Rangers 1, Capitals 1
Thanks to sage old Sergei Fedorov and a monumental comeback, the Washington Capitals are headed to the second round of the NHL playoffs for the first time in more than a decade.
Fedorov beat Henrik Lundqvist with 4:59 left in the third period, and the Capitals edged the New York Rangers 2-1 in Game 7 on Tuesday night, becoming the 21st team in NHL history to win a series after trailing 3-1.
It's also the franchise's first series victory since the 1997-98 season, when Washington made it all the way to the Stanley Cup finals. It must feel particularly sweet to the 16 players who were on the team a year ago, when the Capitals also trailed 3-1 in the first round, and also forced a Game 7 at home — only to lose to Philadelphia in overtime.
The Capitals will face Pittsburgh or New Jersey next.
New York's Nik Antropov and Washington's Alexander Semin traded first-period goals. Fedorov took a pass from Matt Bradley on his winner and, with Rangers defenseman Wade Redden screening Lundqvist, sent a shot inside the far post.
The first player over to celebrate with Fedorov, a past NHL MVP who won three Stanley Cups with Detroit, was Alex Ovechkin, who hopped on the back of his teammate and countryman. Ovechkin had scored in three consecutive games but was mostly silent Tuesday, two days after proclaiming Lundqvist "can't play every game like a god."
Lundqvist was pretty good in Game 7, and Capitals rookie Simeon Varlamov settled down after an early flurry of activity. Varlamov got a lot of help: Washington limited New York to one shot in the third period.
Things didn't start that way. The Rangers tested Varlamov twice in the opening 45 seconds, with Sean Avery taking a shot, then Antropov coming in 1-on-1 and unsuccessfully trying to stuff a backhander past the goalie's right skate.

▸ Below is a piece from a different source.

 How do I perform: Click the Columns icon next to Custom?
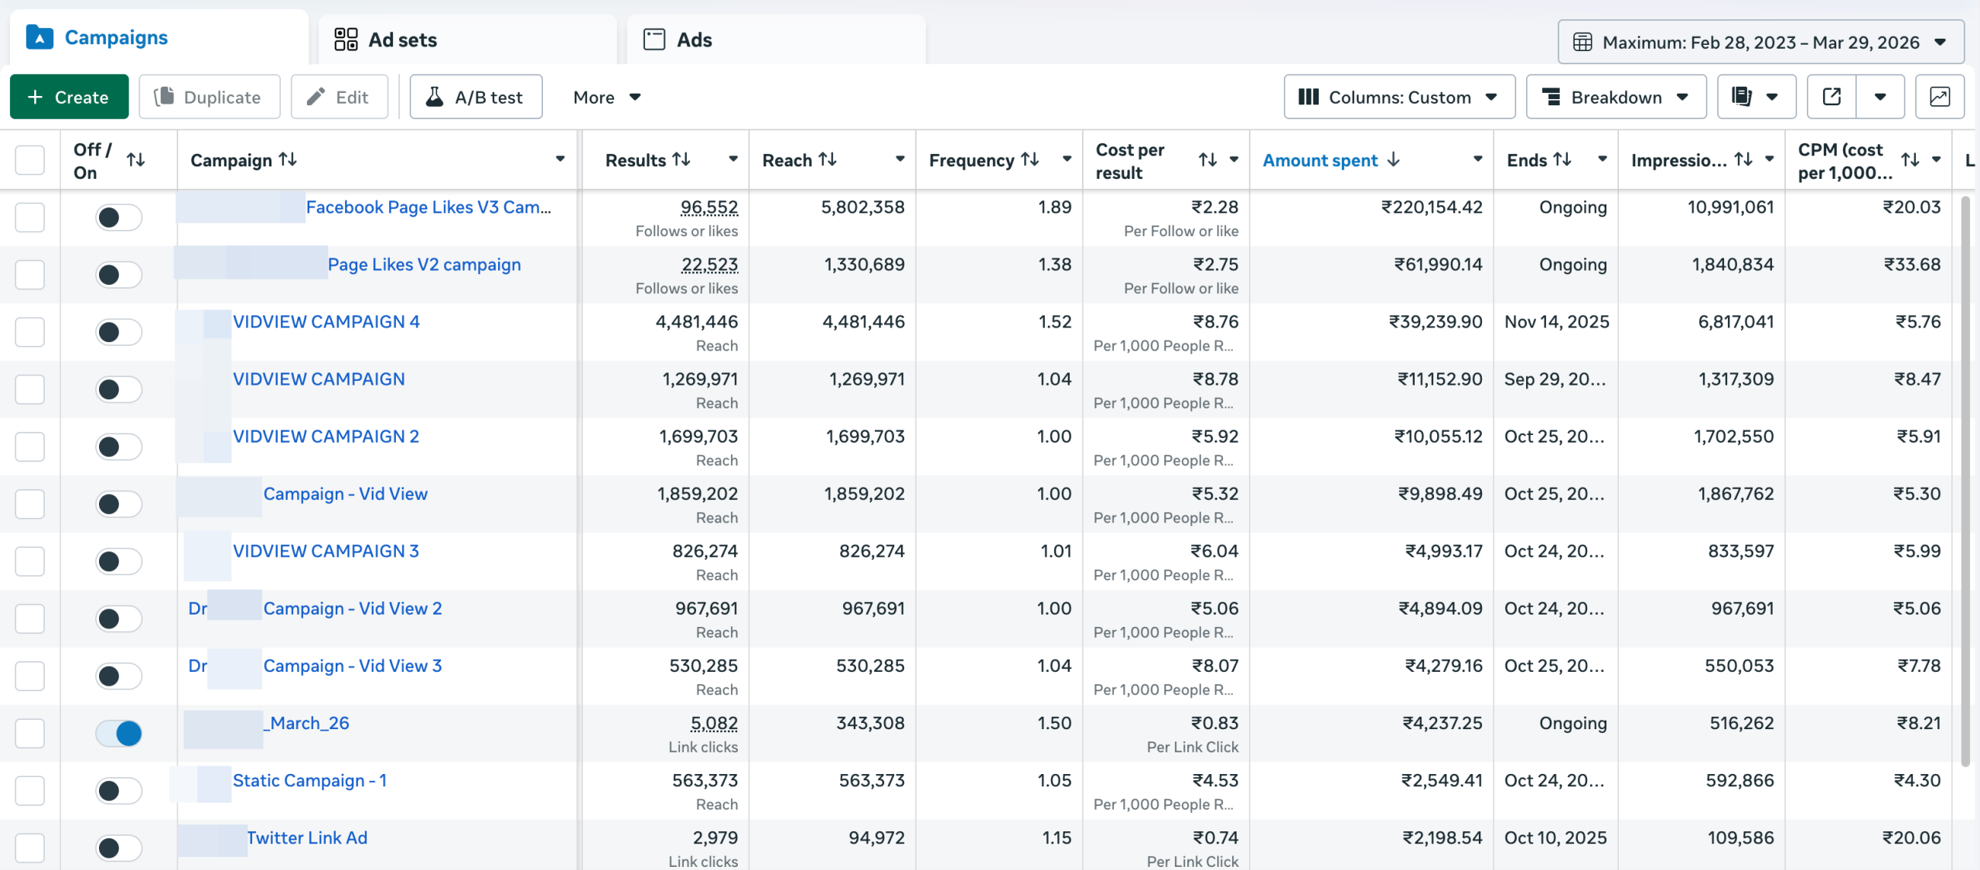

The Capitals looked flat, and the Rangers took the game's first five shots. It didn't take long for New York to lead.
Brandon Dubinsky skated around Varlamov, keeping control of the puck and sending it through a Capitals player's legs back to Antropov, who scored his first goal since Game 1.
Ovechkin picked up the puck, then skated over to fling it over the boards into the Capitals bench area. Avery — like Antropov a late-season addition — earned a secondary assist.

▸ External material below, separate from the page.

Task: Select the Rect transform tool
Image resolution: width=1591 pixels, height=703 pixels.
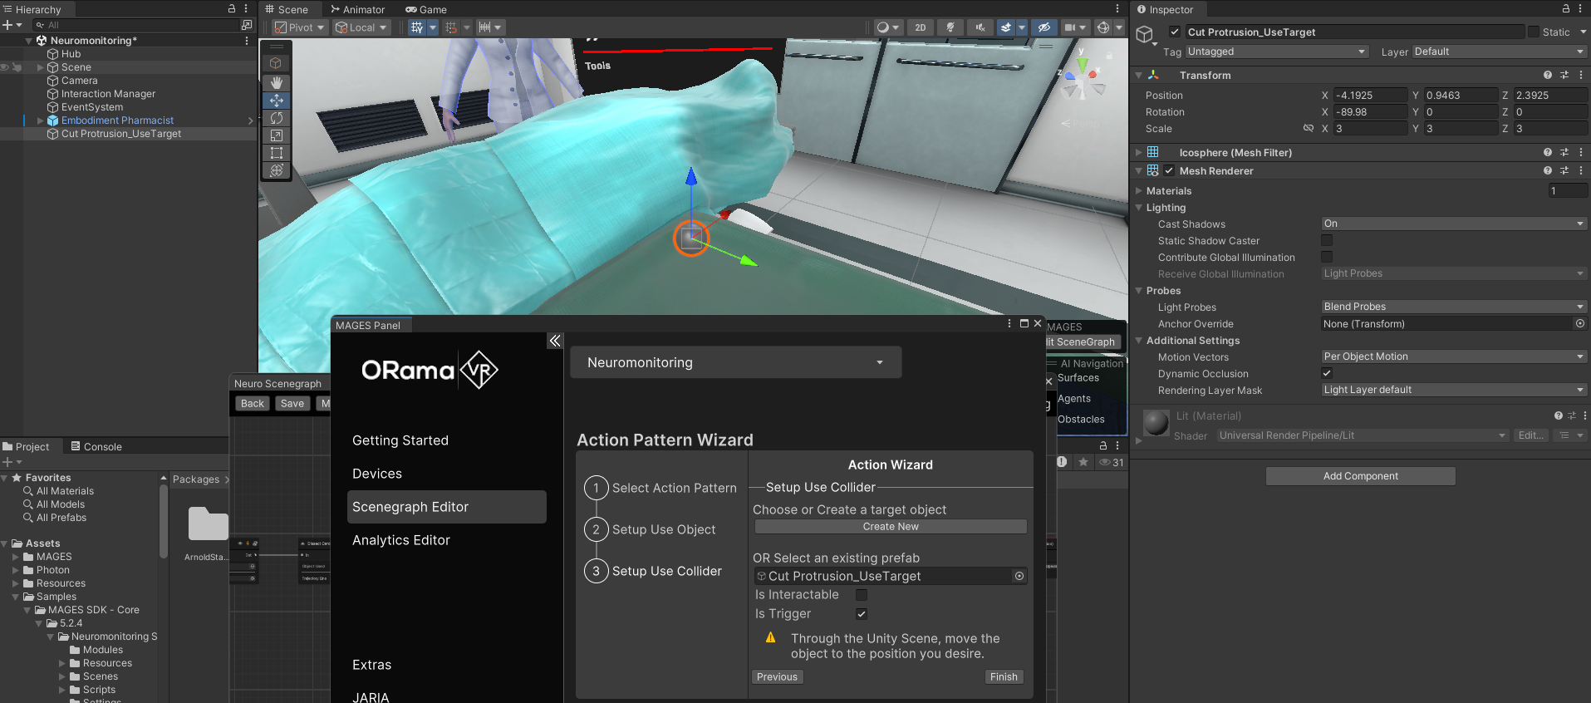Action: point(277,153)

The Capitals had no official shots until 13 minutes in, when Tom Poti's attempt from the point on a power play was easily kicked aside by Lundqvist. The hosts were held to fewer than three shots in a period for the first time all season.

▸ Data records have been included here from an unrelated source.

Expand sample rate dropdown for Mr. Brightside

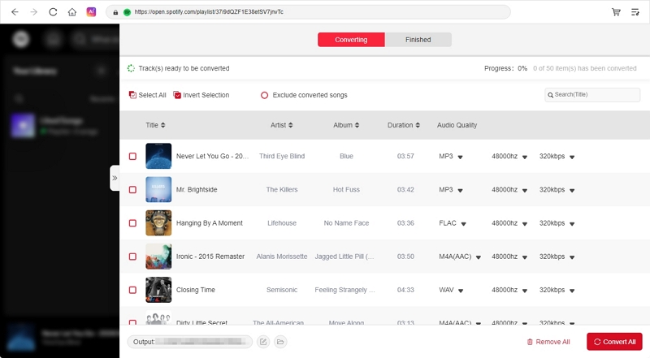tap(526, 190)
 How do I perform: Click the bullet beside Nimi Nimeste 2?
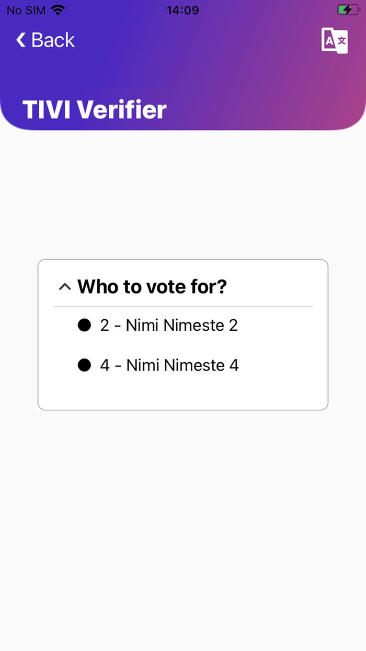coord(84,326)
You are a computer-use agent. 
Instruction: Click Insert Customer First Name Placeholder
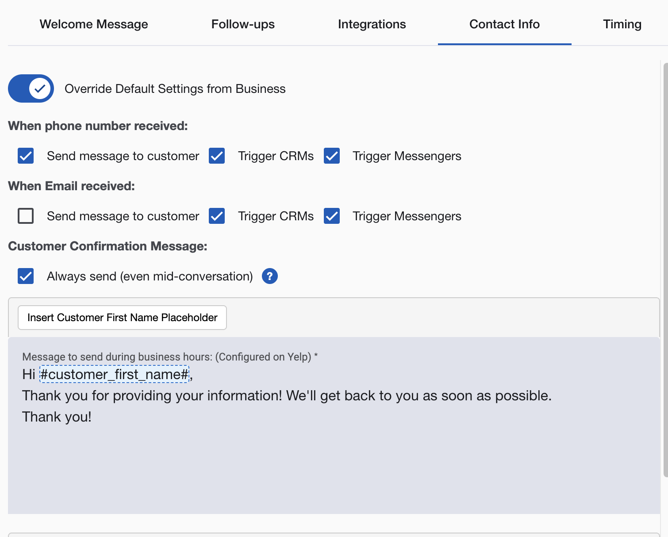coord(122,318)
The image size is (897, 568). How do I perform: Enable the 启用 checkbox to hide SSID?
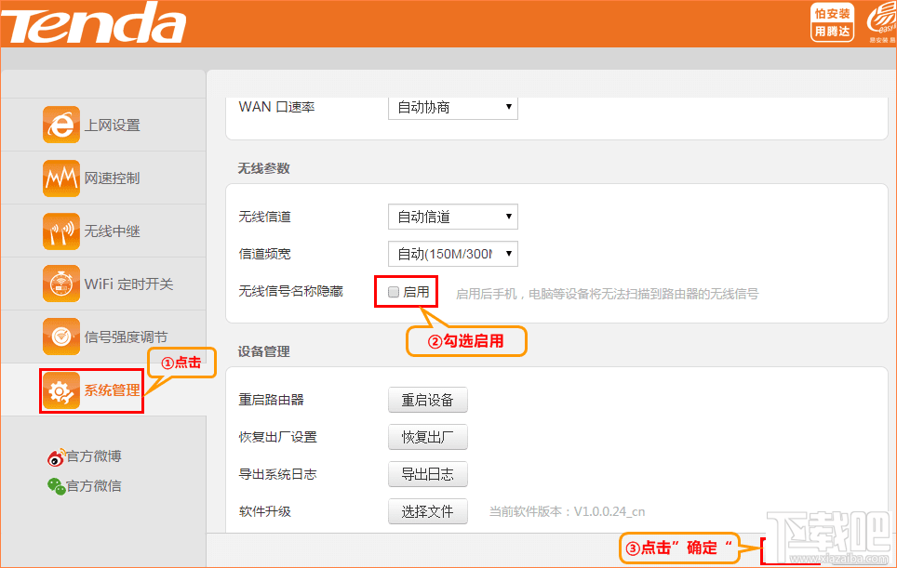395,291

But Washington's second shot found the net, basically by accident, to tie the game at 15:34. Nicklas Backstrom left the puck behind him for Semin, who ripped a shot right as New York's Ryan Callahan dived. The puck appeared to deflect off Callahan at least once, if not twice, and possibly off another New York player, fooling a sprawling Lundqvist as it fluttered end-over-end above his left skate.